▸ **AIM OF THE TASK**: Return the records in full, exactly as given.

▸ **INPUT DATA**:

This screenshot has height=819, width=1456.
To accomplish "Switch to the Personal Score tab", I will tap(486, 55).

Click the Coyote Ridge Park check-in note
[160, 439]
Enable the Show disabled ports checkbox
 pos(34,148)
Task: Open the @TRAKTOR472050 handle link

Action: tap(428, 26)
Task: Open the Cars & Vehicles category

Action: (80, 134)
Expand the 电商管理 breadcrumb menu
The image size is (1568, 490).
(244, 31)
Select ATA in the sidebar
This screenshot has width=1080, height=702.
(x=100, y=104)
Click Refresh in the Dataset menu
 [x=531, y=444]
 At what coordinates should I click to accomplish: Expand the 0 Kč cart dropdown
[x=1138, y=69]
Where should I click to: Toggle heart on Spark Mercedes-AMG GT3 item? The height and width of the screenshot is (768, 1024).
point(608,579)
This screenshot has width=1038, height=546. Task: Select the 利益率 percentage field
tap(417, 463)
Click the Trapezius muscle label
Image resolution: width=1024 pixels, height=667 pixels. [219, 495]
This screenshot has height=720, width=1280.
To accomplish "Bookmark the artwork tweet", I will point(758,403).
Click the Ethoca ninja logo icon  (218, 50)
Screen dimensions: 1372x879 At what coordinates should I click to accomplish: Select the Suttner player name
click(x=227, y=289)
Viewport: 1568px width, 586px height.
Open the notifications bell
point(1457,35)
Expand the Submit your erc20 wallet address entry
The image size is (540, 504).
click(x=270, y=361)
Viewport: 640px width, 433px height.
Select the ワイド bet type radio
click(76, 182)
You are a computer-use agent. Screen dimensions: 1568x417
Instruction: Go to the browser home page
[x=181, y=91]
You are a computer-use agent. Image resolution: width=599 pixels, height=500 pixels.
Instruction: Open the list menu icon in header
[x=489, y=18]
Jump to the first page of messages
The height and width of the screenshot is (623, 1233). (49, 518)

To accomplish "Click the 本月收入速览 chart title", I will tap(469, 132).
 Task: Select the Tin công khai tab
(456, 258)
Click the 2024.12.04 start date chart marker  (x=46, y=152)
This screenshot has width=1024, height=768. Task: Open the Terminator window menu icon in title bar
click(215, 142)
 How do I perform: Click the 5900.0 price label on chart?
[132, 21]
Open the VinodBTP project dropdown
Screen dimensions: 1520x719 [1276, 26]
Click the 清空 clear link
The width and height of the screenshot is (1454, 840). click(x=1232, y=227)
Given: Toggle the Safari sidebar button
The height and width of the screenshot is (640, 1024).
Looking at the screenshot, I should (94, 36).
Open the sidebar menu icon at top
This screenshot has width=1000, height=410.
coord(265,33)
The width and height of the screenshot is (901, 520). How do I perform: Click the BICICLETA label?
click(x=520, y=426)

▸ **TASK ANSWER**:
This screenshot has height=819, width=1456.
To accomplish "Switch to the Personal Score tab", I will tap(486, 55).

Click the Coyote Ridge Park check-in note
[160, 439]
Enable the Show disabled ports checkbox
 pos(34,148)
Task: Open the @TRAKTOR472050 handle link

Action: tap(428, 26)
Task: Open the Cars & Vehicles category

Action: (80, 134)
Expand the 电商管理 breadcrumb menu
The image size is (1568, 490).
(244, 31)
Select ATA in the sidebar
This screenshot has width=1080, height=702.
(x=100, y=104)
Click Refresh in the Dataset menu
 [x=531, y=444]
 At what coordinates should I click to accomplish: Expand the 0 Kč cart dropdown
[x=1138, y=69]
Where should I click to: Toggle heart on Spark Mercedes-AMG GT3 item? The height and width of the screenshot is (768, 1024).
point(608,579)
This screenshot has width=1038, height=546. Task: Select the 利益率 percentage field
tap(417, 463)
Click the Trapezius muscle label
Image resolution: width=1024 pixels, height=667 pixels. [219, 495]
This screenshot has height=720, width=1280.
To accomplish "Bookmark the artwork tweet", I will point(758,403).
Click the Ethoca ninja logo icon  (218, 50)
Screen dimensions: 1372x879 At what coordinates should I click to accomplish: Select the Suttner player name
click(x=227, y=289)
Viewport: 1568px width, 586px height.
Open the notifications bell
point(1457,35)
Expand the Submit your erc20 wallet address entry
The image size is (540, 504).
click(x=270, y=361)
Viewport: 640px width, 433px height.
Select the ワイド bet type radio
click(76, 182)
You are a computer-use agent. Screen dimensions: 1568x417
Instruction: Go to the browser home page
[x=181, y=91]
You are a computer-use agent. Image resolution: width=599 pixels, height=500 pixels.
Instruction: Open the list menu icon in header
[x=489, y=18]
Jump to the first page of messages
The height and width of the screenshot is (623, 1233). (49, 518)

To accomplish "Click the 本月收入速览 chart title", I will tap(469, 132).
 Task: Select the Tin công khai tab
(456, 258)
Click the 2024.12.04 start date chart marker  (x=46, y=152)
This screenshot has width=1024, height=768. Task: Open the Terminator window menu icon in title bar
click(215, 142)
 How do I perform: Click the 5900.0 price label on chart?
[132, 21]
Open the VinodBTP project dropdown
Screen dimensions: 1520x719 [1276, 26]
Click the 清空 clear link
The width and height of the screenshot is (1454, 840). click(x=1232, y=227)
Given: Toggle the Safari sidebar button
The height and width of the screenshot is (640, 1024).
Looking at the screenshot, I should (94, 36).
Open the sidebar menu icon at top
This screenshot has width=1000, height=410.
coord(265,33)
The width and height of the screenshot is (901, 520). How do I perform: Click the BICICLETA label?
click(x=520, y=426)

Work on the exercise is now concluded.